## WHAT YOU SHOULD DO
A word-for-word restatement of every record is required.

## EXCERPTED RECORDS
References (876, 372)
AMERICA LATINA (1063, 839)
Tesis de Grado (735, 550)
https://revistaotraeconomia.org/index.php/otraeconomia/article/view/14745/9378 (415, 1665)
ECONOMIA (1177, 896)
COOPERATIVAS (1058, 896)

## EXERCISE RESPONSE
References (876, 372)
AMERICA LATINA (1063, 839)
Tesis de Grado (735, 550)
https://revistaotraeconomia.org/index.php/otraeconomia/article/view/14745/9378 (415, 1665)
ECONOMIA (1177, 896)
COOPERATIVAS (1058, 896)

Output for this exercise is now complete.